Additional information
Notes on contributors
Mahaboob Subahani Akbarali
Mahaboob Subahani Akbarali received the B.E. degree in electrical and electronics engineering from Anna University, Chennai, India, in 2010, and the M.E. degree in power electronics and drives from the same university in 2012. In the same year, he joined the Department of Electrical and Electronics Engineering, PSG College of Technology, Coimbatore, India, as Assistant Professor, since then he has been actively involved in research and teaching. His current research interests include power converter design, electrical machines and control, and renewable power generation systems. He is currently working toward his Ph.D. degree in renewable energy generation systems for dc micro-grid applications at National Institute of Technology, Tiruchirappalli.
Senthilkumar Subramaniam
Senthilkumar Subramaniam received the B.E. degree in electrical and electronics engineering from Madurai Kamaraj University, Madurai, India, in 1999, the M.Tech. degree in electrical drives and control from Pondicherry University, Puducherry, India, in 2005, and the Ph.D. degree in electrical engineering from the National Institute of Technology, Tiruchirappalli, India, in 2013. He has 17 years of teaching experience at various engineering institutions.
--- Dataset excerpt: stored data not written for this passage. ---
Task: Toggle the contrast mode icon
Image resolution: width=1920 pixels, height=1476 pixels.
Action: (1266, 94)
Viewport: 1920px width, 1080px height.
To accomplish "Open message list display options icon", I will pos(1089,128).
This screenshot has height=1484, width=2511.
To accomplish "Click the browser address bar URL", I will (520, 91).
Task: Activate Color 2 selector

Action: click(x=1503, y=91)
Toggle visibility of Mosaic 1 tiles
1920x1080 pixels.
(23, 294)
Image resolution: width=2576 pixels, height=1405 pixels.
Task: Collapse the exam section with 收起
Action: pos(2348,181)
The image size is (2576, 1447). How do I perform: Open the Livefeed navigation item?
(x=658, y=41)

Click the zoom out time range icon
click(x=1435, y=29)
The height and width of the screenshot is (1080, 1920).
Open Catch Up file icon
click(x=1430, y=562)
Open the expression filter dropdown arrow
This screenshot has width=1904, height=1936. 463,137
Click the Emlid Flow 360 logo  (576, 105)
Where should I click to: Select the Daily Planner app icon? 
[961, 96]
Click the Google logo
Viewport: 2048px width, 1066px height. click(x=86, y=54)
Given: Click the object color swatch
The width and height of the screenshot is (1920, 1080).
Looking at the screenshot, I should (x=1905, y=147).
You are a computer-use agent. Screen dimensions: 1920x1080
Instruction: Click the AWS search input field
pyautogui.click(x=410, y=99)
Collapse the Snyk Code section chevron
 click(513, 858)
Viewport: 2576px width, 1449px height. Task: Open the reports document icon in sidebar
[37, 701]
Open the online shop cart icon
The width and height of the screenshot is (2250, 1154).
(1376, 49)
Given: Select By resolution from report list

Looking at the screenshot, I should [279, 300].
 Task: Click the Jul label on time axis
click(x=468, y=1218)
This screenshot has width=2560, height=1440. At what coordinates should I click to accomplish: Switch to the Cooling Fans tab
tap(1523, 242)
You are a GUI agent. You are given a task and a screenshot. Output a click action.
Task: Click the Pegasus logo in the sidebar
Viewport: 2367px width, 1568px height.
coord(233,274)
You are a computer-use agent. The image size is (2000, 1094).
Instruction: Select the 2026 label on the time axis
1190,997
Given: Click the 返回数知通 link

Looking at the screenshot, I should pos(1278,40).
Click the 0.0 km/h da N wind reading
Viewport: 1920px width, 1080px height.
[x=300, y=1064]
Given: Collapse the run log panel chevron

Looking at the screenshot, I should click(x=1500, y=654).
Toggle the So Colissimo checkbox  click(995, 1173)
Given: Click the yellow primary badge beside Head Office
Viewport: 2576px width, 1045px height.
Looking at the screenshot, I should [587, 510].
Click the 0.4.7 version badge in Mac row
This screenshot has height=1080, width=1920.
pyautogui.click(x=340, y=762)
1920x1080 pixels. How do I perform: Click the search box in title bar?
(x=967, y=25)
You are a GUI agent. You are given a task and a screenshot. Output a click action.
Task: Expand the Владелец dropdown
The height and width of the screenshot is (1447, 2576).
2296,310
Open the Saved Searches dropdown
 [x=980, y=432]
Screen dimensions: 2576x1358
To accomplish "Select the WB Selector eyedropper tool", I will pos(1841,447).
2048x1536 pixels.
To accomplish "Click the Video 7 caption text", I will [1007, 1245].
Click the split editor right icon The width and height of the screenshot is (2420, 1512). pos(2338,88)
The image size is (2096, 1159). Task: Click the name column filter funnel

Since April 2006, he has been an Assistant Professor at the National Institute of Technology. He has extensively researched on self-excited induction generators for standalone and grid-connected applications. His current research interests include the development of new power converter topologies for renewable energy systems.
Kumaresan Natarajan
Kumaresan Natarajan received the B.E. degree from Bangalore University, Bangalore, India, in 1992, and the M.E. degree in power systems from the National Institute of Technology (then Regional Engineering College), Tiruchirappalli, India, in 1994, and the Ph.D. degree from Bharathidasan University, Tiruchirappalli, India, in 2005. Since 1999, he has been with the Department of Electrical and Electronics Engineering, National Institute of Technology, Tiruchirappalli, where he is currently a Professor. He is the principal author/co-author of over 70 journal and conference papers. He has been granted one Indian patent and filed one Indian patent. He has executed more than five major sponsored and consultancy projects. Kumaresan received the Career Award for Young Teachers in December 2006, instituted by the All India Council for Technical Education, Government of India. His research interests include design and development of electrical machines and power electronic controllers for renewable energy electric conversion systems. Kumaresan is a Fellow of Institution of Engineers, India, Senior Member, IEEE (USA), Member of the IET (UK) and a Life Member of the ISTE, India.